3sur5 Le Muppet Show remastérisé par Peter Jackson première époque. Après le folklorique Bad Taste, le futur réalisateur du Seigneur des Anneaux réalisait le Téléchat néo-zélandais ; à Kermit et ses collaborateurs ravis de la crèche se substitue une troupe de marionnettes aux mœurs outrancières et trash, collaboratrices dans le cadre d’une comédie musicale. La caricature véhémente du show-business est nuancée par l’attention accordée aux personnages, chacun suivant son propre parcours. Peter Jackson y trouve l’occasion d’incruster des flash-backs mais aussi de proposer une relecture abracadabrantesque de Voyage au bout de l’enfer.

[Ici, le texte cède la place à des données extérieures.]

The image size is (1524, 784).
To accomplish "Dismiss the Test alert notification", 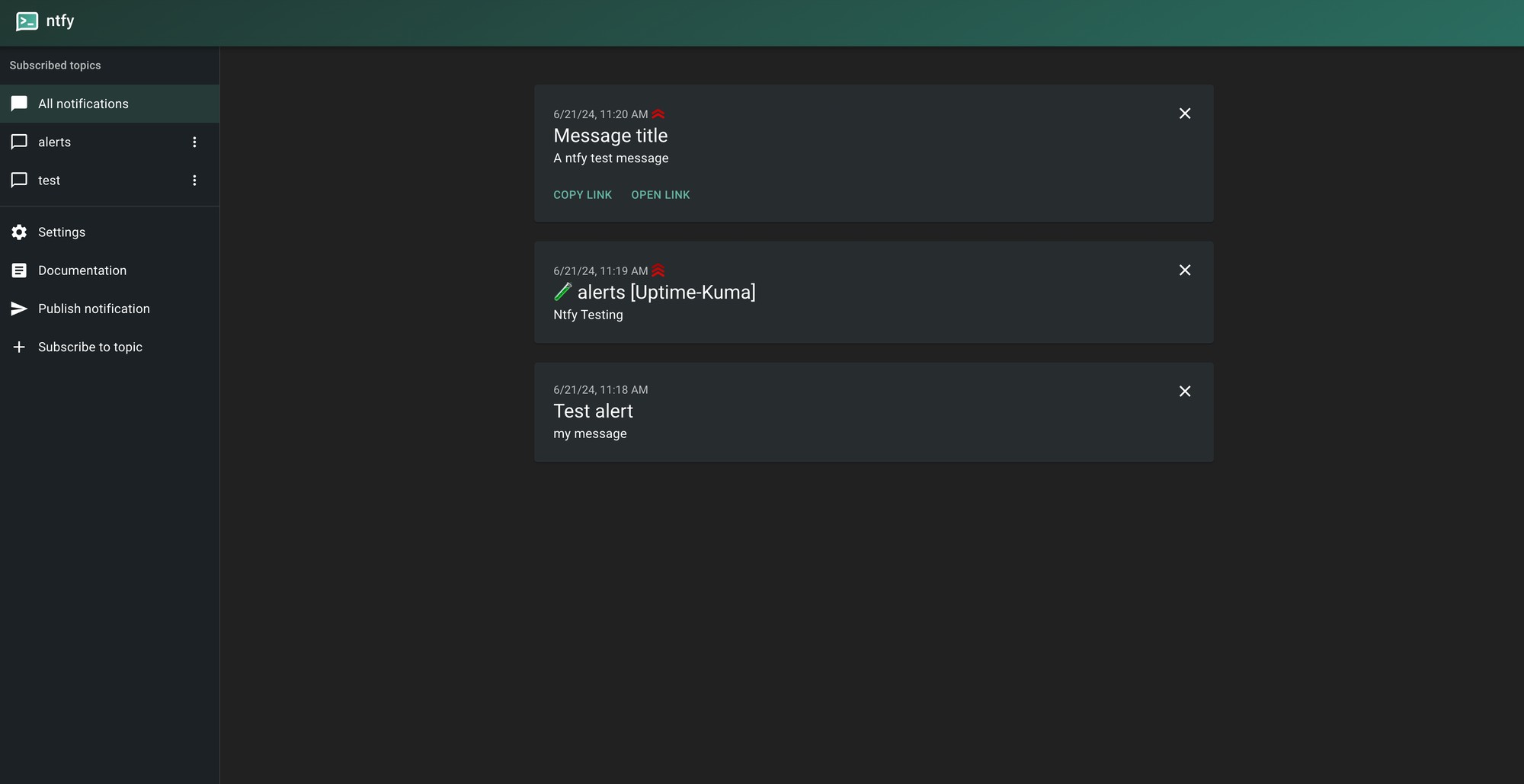I will (1185, 391).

Culte et hautement recommandable à tous les amateurs de pellicules déjantées et hors-circuit, Meet the Feebles est un sidérant défilé de mauvais goût festif, tendance farce obscène et glauque surréaliste. Malgré les réserves, renforcées par le regard rétrospectif probablement blasé du cinéphile aguerri, c’est une généreuse et méchante plongée dans les coulisses, valant son pesant de prestations grand-guignoles et de douces transgressions burlesques.

Toutefois, celui qui accordera une fibre contestataire ou un sens de l’ironie affûté aux Feebles ne peut être qu’un intégriste du bis qui tâche ou un ramolli, à moins qu’il ne se moque de vous. Plus encore que Braindead (le troisième film qui suivra), Les Feebles est une pantalonnade exubérante et volontariste ; et c’est en tant que tel qu’il a de la valeur et tire sa légitimité. Peter Jackson n’a jamais été un auteur profond ou un subversif : c’est un technicien original et virtuose sachant discipliner ses caprices.

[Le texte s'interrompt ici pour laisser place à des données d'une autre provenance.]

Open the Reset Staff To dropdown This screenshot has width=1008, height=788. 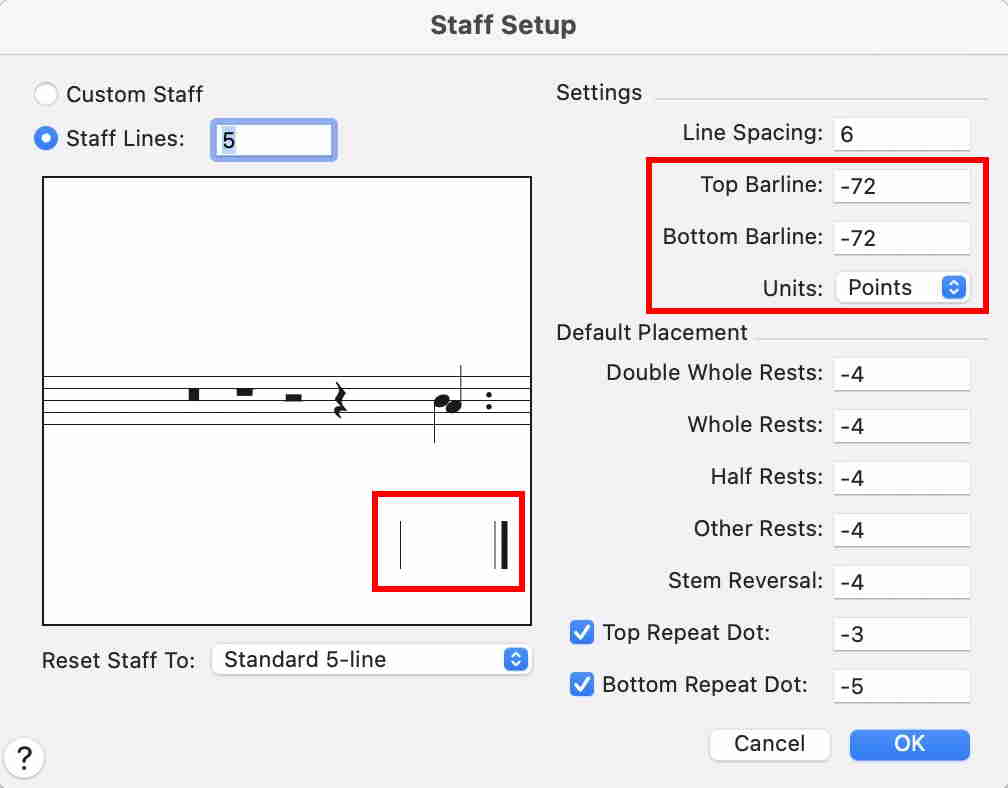371,660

Ce n’est pas une surprise si la limite de Meet the Feebles est dans son postulat vacant et ses caractères éculés (bien que croqués efficacement). Pour autant, l’euphorie générale contamine, avec probablement même plus de facilité que pour Bad Taste ; reste que, moins trash, les réalisateurs de South Park ont pourtant su réaliser, avec Team America, un véritable film de poupées réformées pour enfants turbulents. Ce qu’omet Peter Jackson, comme toujours dans son œuvre (à l’exception possible de ses drames comme Créatures Célestes), c’est de conférer un sens et des convictions (pas seulement des anecdotes ni un profil qui tâche) à sa trame et ses personnages ; il faut une matière, pour pouvoir s’en moquer ou la torturer. On ne peut pas rire sur du vide et des farces ne renvoyant toujours qu’à elles-mêmes. Les péripéties exhibées font leur effet mais ne suffisent pas à compenser ce manque.

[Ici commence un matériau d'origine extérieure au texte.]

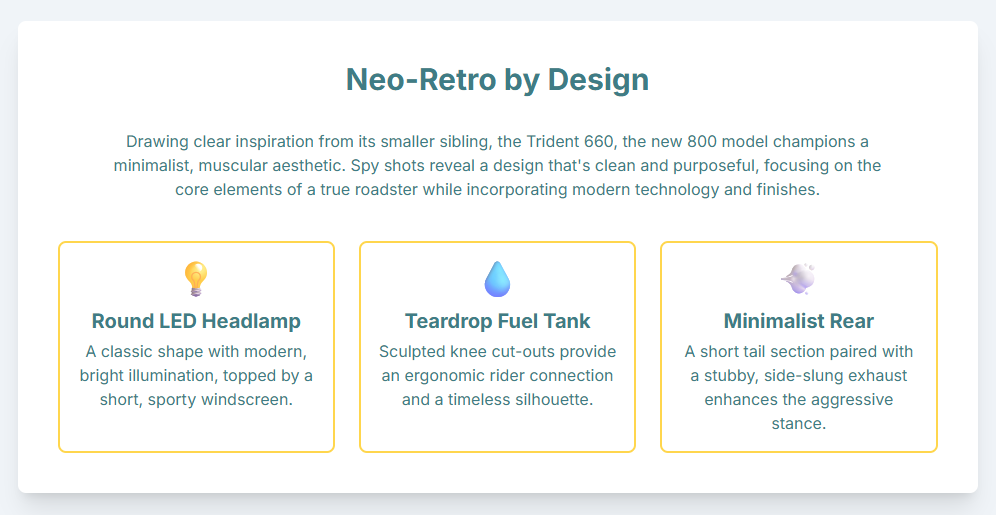Click the fuel tank description starting 'Sculpted knee cut-outs'
The width and height of the screenshot is (996, 515).
pos(497,375)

Malgré tout les Feebles traverseront encore les âges grâce à leurs exploits d’adolescent crade et sans tabous (mention spéciale au fourrage par inadvertance de Arthur) et à sa galerie de portraits parfaitement aberrants, à l’instar de Robert, le petit hérisson innocent ; d’Eye Fly, reporter intrusif dans le corps d’une mouche à merde ; ou encore de Mademoiselle Heidi, la diva hippopotame boulimique, trahie par son manager et perpétuellement humiliée à son insu. Les fans et autres traumatisés consentants de la première heure ajouteraient à cette liste synthétique les numéros musicaux abondants de moqueries gratuites mais aussi ambigus dans leur rapport au premier degré.